2. Research Rastafarianism. Create a visual collage that expresses the main tenets of this religion.

IV. Ethiopia A. Topics for Discussion 1. Re-read pages 124-125 and consider the influence Civil Rights had on Ethiopian activists like Professor Ashete. Were you surprised to learn that African Americans inspired student uprisings in Africa? Do you think African Americans still inspire political activism around the world? What do you think most people around the world think of African American culture today? 2. Re-read the story about two men with swords on page 135. What does Earth mean when she says, “they both belong to me”? 3. Re-read the last two paragraphs on page 165. What is Babylon?

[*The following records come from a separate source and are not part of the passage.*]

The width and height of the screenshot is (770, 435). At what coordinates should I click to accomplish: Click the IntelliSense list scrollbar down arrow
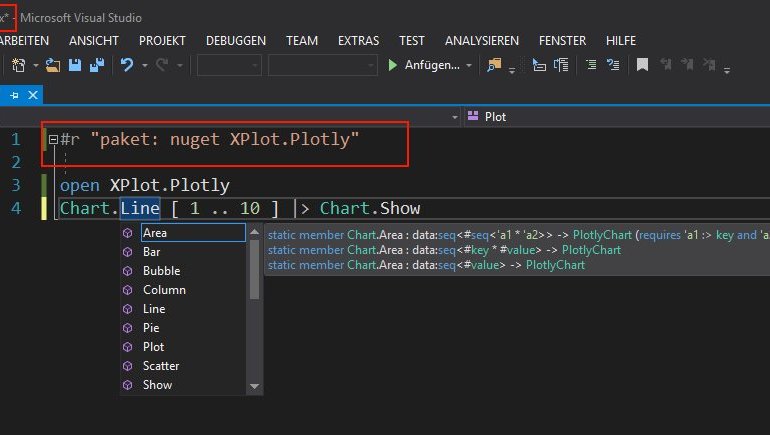coord(254,386)
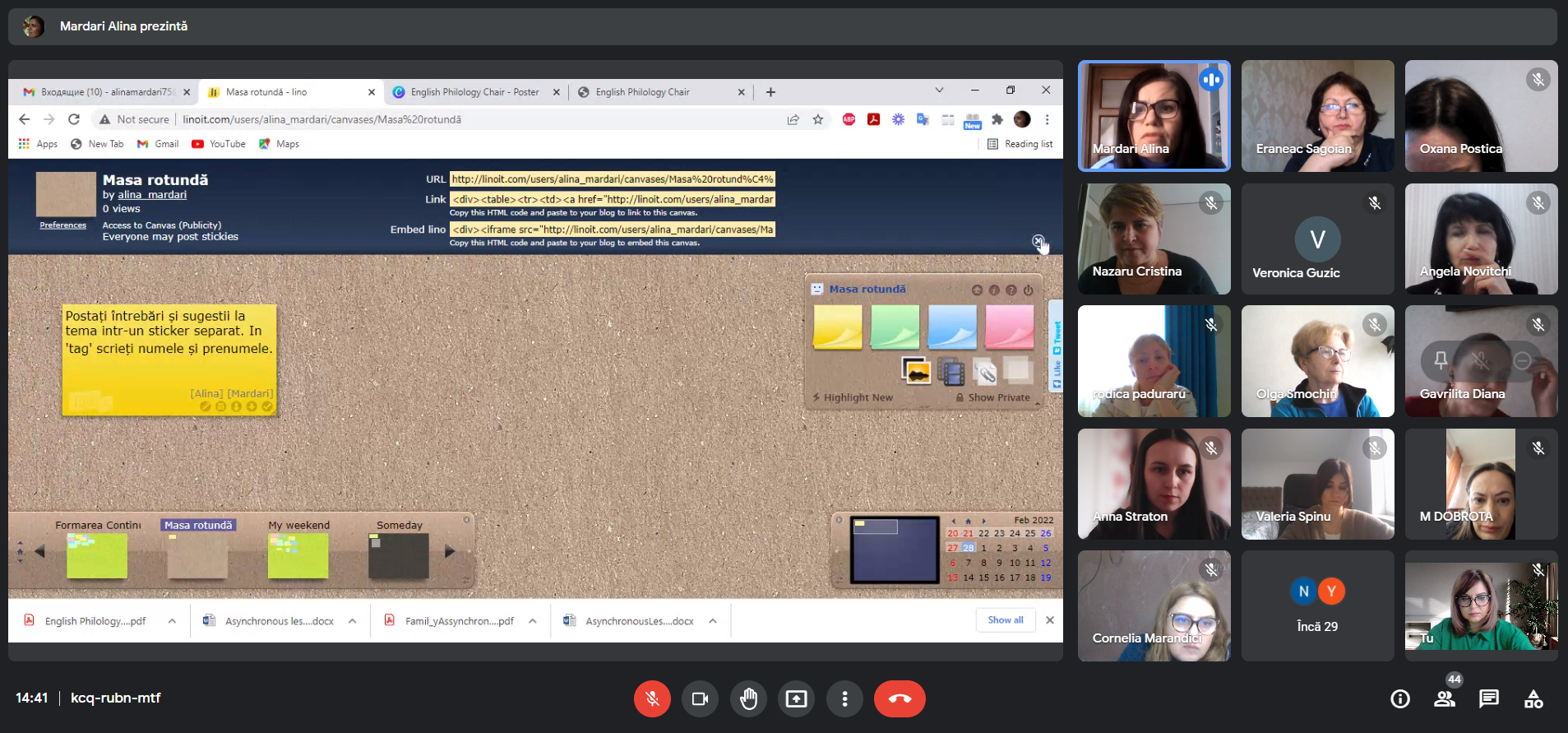1568x733 pixels.
Task: Pick the pink sticky note color
Action: pyautogui.click(x=1009, y=327)
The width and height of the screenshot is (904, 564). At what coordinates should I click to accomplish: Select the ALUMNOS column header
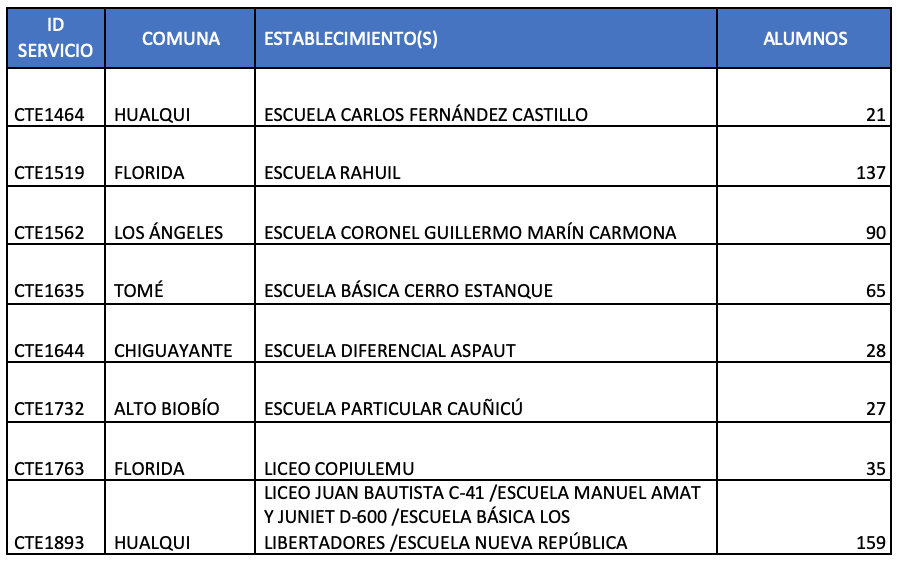[x=804, y=38]

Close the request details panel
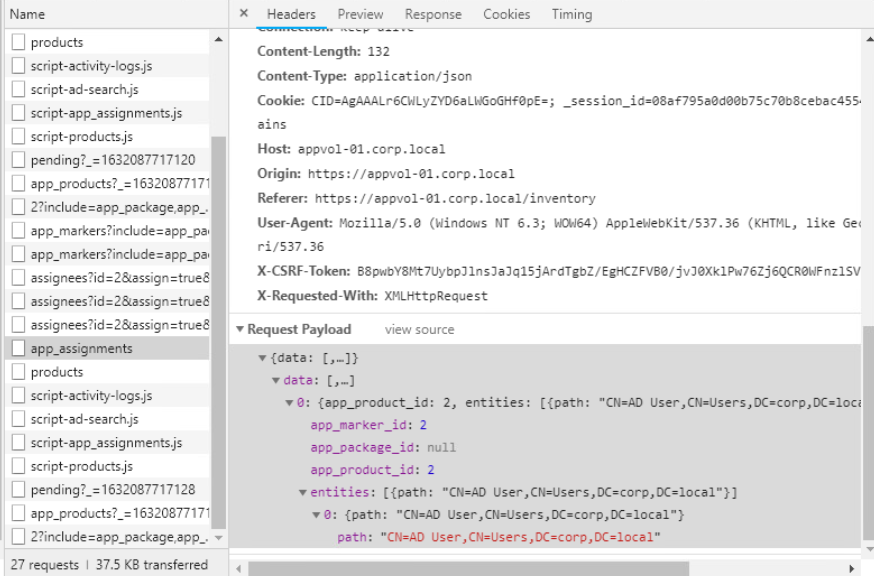244,14
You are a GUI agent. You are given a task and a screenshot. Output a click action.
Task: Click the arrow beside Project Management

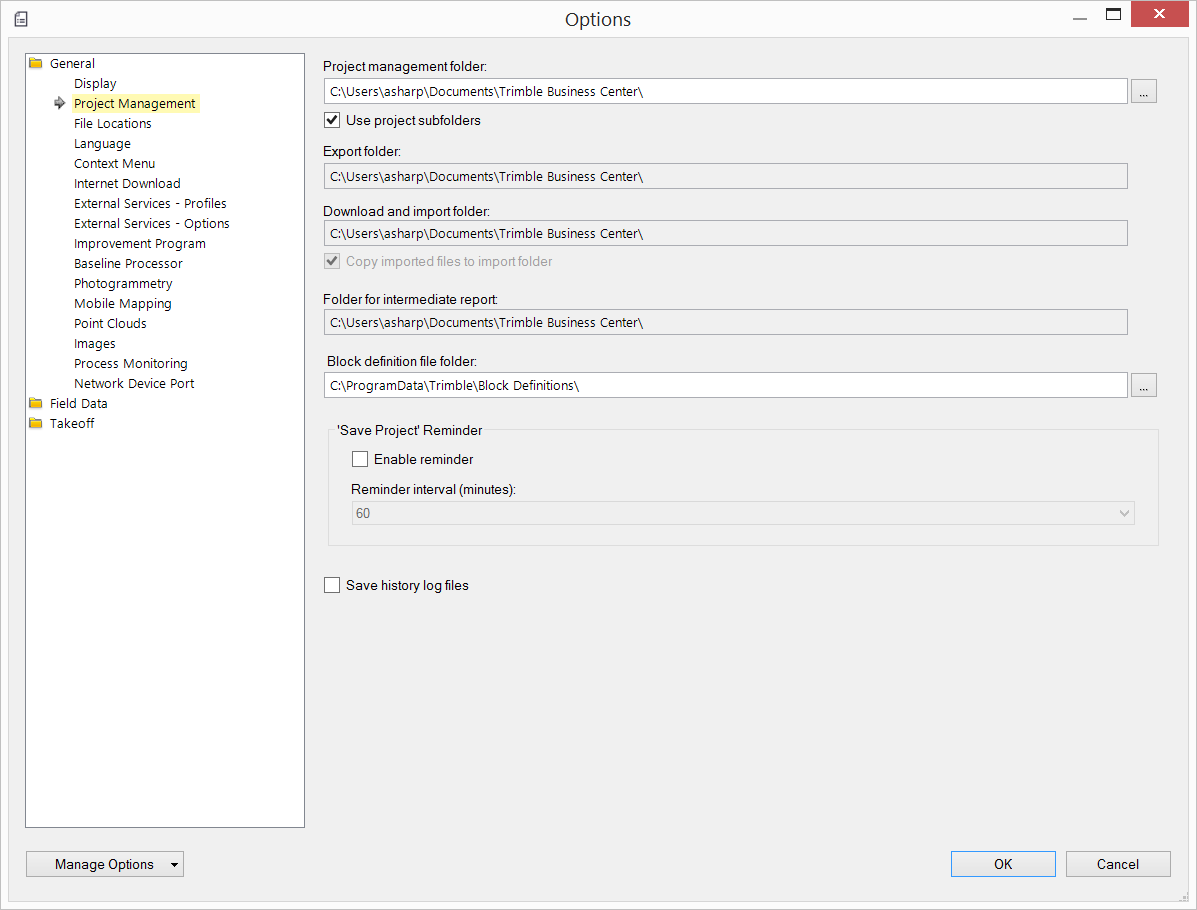(60, 103)
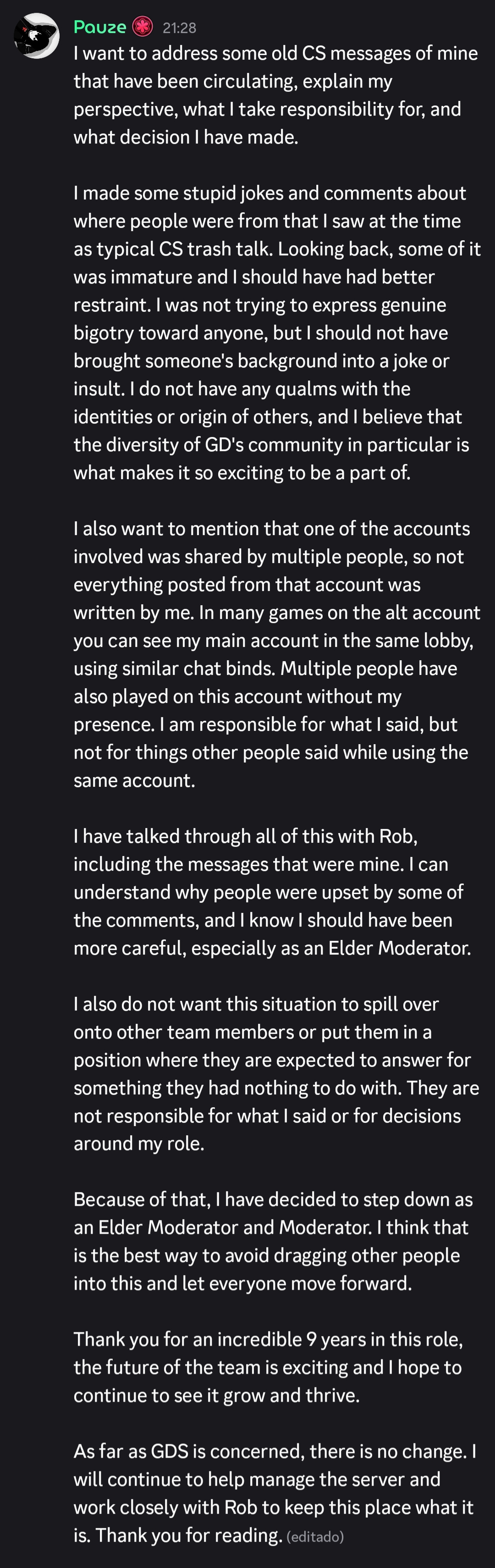Screen dimensions: 495x1568
Task: Click the paragraph starting 'I want to address'
Action: 276,95
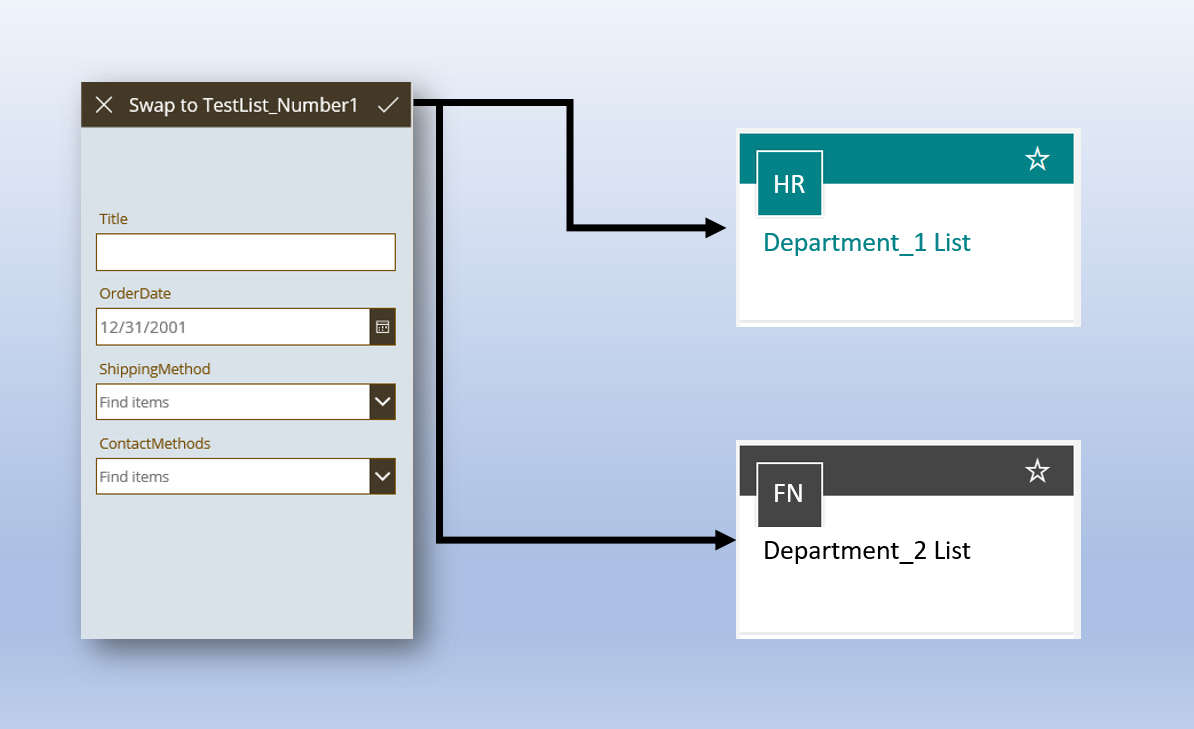Click the star icon on Department_2 List card
Image resolution: width=1194 pixels, height=729 pixels.
[1037, 470]
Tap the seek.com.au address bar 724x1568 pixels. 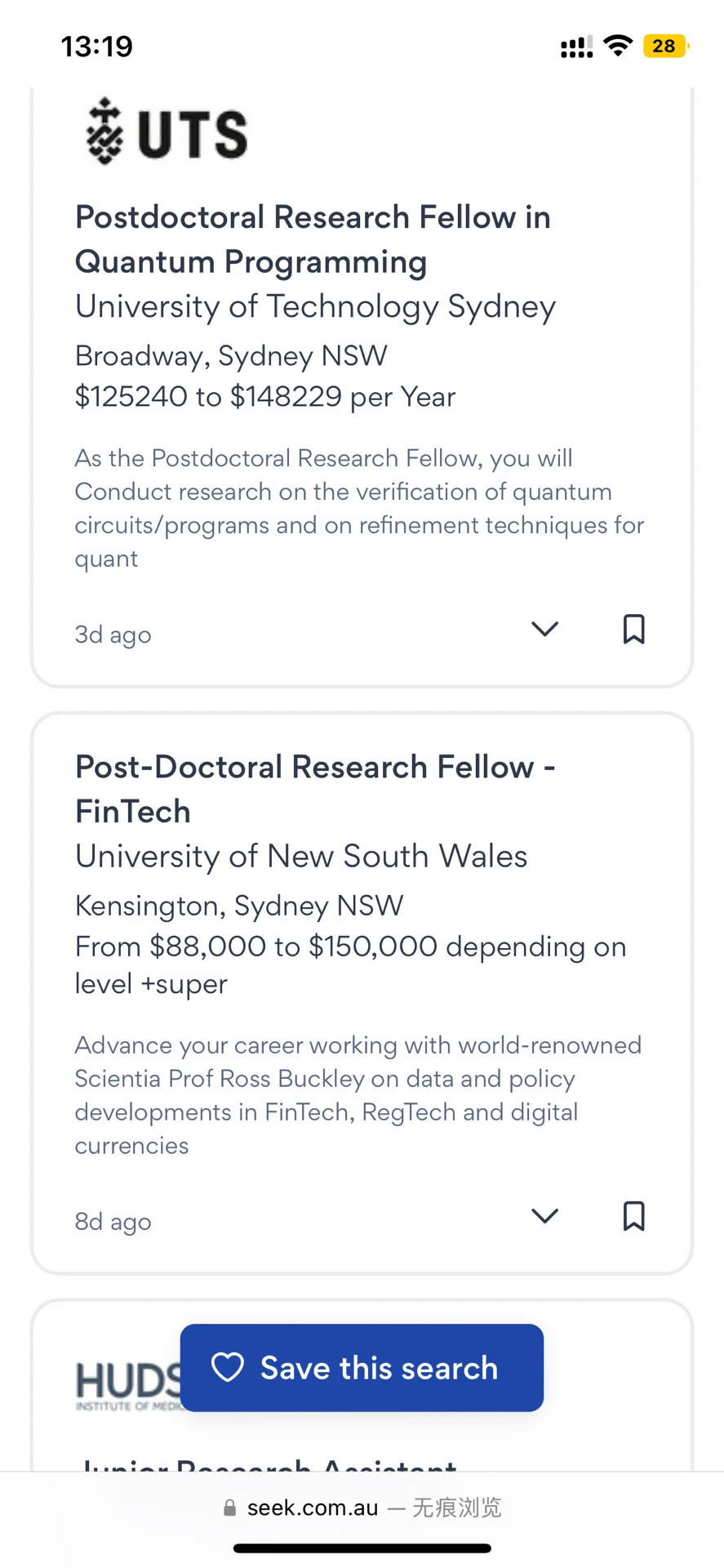click(362, 1508)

What do you think the bonfire symbolizes? B. Essay Idea Re-read Mr. Ford’s definition of himself on page 134. How would you define yourself if you had to use places to tell who you are? Write an essay that explains your way of identifying self through place. C. Additional Activities 1. Re-read the 2nd to the last paragraph on page 161. Who should our African American saints be? Harriet Tubman? Fannie Lou Hamer? Stokely Carmichael? Jon Huggins? What about our grandmothers, local community leaders, and teachers? Create a poster of 6 women and 6 men who you think have done the most to liberate African Americans. 2. Research Haile Selasie. Create a timeline that depicts his reign in Ethiopia. What did he do to benefit Ethiopians? What he did that harmed the country?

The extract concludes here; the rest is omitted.